* EXERCISES TO COMPLETE *
A: According to the Python averaging post, what does the second generic variant use to transpose its inputs?
B: From the Python averaging post, return word for word the stretch from "Find the average" through "t in times)/N)".
--- start EXCERPT PROVIDED ---
Find the average of a collection of tuples or dicts using Python

2014-12-03Comments

You’ve been running some tests, each of which returns a 3-tuple of numerical results — (real, user, sys) times, maybe — and you’d like to combine these into a single 3-tuple, the average result.

Easy!

def average(times):
    N = float(len(times))
    return (sum(t[0] for t in times)/N,
            sum(t[1] for t in times)/N,
            sum(t[2] for t in times)/N)

If you want a more generic solution, one which works when the tuples might have any number of elements, you could do this:

def average(xs):
    N = float(len(xs))
    R = len(xs[0])
    return tuple(sum(x[i] for x in xs)/N for i in range(R))

or this:

def average(xs):
    N = float(len(xs))
    return tuple(sum(col)/N for col in zip(*xs))

The second generic variant uses zip to transpose its inputs.
--- end EXCERPT PROVIDED ---
--- start SOURCE EXCERPT ---
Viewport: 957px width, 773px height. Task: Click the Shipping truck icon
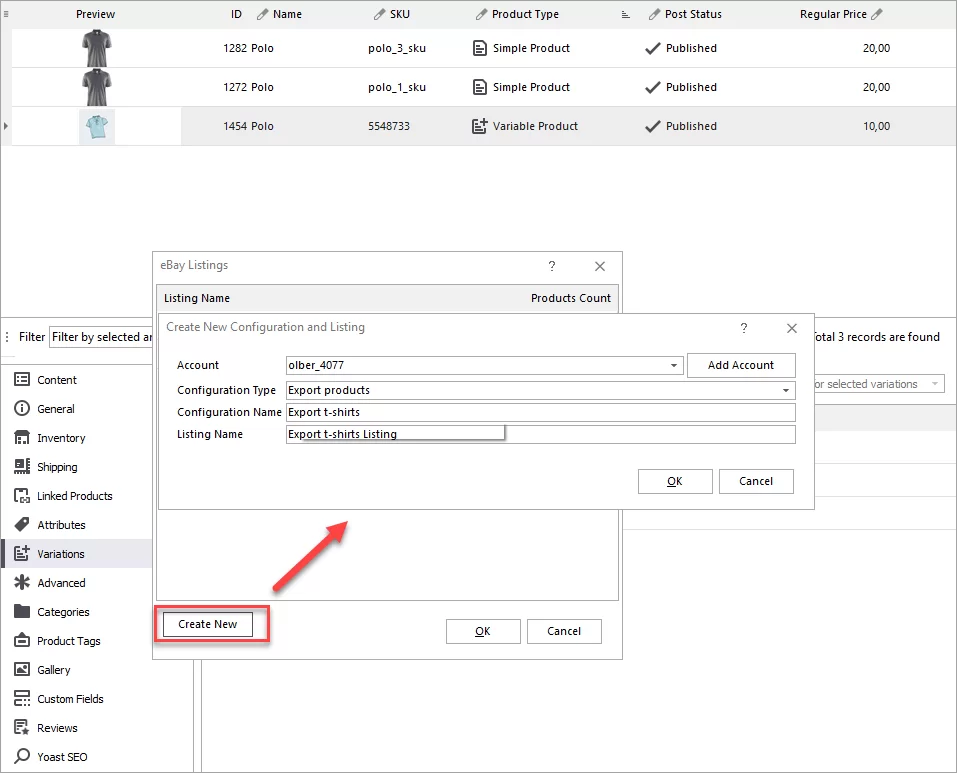[x=21, y=467]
--- end SOURCE EXCERPT ---
* RESPONSE LIST *
A: It uses zip.

B:
Find the average of a collection of tuples or dicts using Python

2014-12-03Comments

You’ve been running some tests, each of which returns a 3-tuple of numerical results — (real, user, sys) times, maybe — and you’d like to combine these into a single 3-tuple, the average result.

Easy!

def average(times):
    N = float(len(times))
    return (sum(t[0] for t in times)/N,
            sum(t[1] for t in times)/N,
            sum(t[2] for t in times)/N)